*Prompt*. Among the records that follow, find the line with "Newman Lake, WA (195, 1974)" and the line with "[Close dialog] (876, 661)". Set down those lines and all lines between them exactly, without adding anything.

*Provided entries*.

*** Begin section ***

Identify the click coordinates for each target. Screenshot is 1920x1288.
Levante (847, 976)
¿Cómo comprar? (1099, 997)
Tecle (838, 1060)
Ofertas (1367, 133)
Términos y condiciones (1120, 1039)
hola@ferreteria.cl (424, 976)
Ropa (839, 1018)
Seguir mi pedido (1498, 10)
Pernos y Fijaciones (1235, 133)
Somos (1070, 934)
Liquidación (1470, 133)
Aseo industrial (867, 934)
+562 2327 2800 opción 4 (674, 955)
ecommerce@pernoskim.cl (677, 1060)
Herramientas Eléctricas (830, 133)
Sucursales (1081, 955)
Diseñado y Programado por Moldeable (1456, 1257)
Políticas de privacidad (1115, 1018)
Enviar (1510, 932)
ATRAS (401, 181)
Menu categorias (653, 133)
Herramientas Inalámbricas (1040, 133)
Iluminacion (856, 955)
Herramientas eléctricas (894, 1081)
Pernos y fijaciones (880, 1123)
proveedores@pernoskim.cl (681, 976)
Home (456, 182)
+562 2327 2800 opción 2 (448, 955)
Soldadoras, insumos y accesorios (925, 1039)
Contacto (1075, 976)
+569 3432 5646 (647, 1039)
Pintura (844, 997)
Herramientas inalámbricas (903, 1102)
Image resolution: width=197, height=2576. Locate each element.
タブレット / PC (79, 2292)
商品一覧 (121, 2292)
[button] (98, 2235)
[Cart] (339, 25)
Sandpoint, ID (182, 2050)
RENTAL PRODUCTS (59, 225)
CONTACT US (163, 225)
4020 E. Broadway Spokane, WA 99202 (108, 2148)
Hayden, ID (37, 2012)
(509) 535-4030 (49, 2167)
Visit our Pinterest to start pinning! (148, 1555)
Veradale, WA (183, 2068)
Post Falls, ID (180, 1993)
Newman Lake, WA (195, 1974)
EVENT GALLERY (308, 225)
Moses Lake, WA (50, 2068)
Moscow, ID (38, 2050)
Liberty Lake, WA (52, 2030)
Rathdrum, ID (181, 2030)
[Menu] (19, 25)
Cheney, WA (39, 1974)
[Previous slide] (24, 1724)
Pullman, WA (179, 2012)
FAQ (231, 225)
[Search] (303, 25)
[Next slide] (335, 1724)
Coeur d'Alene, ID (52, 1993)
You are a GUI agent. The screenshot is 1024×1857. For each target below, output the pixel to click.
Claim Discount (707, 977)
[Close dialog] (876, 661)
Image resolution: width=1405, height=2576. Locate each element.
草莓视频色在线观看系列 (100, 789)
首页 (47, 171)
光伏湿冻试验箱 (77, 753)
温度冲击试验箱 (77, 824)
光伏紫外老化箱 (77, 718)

*** End section ***

*Exercise result*.
Newman Lake, WA (195, 1974)
EVENT GALLERY (308, 225)
Moses Lake, WA (50, 2068)
Moscow, ID (38, 2050)
Liberty Lake, WA (52, 2030)
Rathdrum, ID (181, 2030)
[Menu] (19, 25)
Cheney, WA (39, 1974)
[Previous slide] (24, 1724)
Pullman, WA (179, 2012)
FAQ (231, 225)
[Search] (303, 25)
[Next slide] (335, 1724)
Coeur d'Alene, ID (52, 1993)
You are a GUI agent. The screenshot is 1024×1857. For each target below, output the pixel to click.
Claim Discount (707, 977)
[Close dialog] (876, 661)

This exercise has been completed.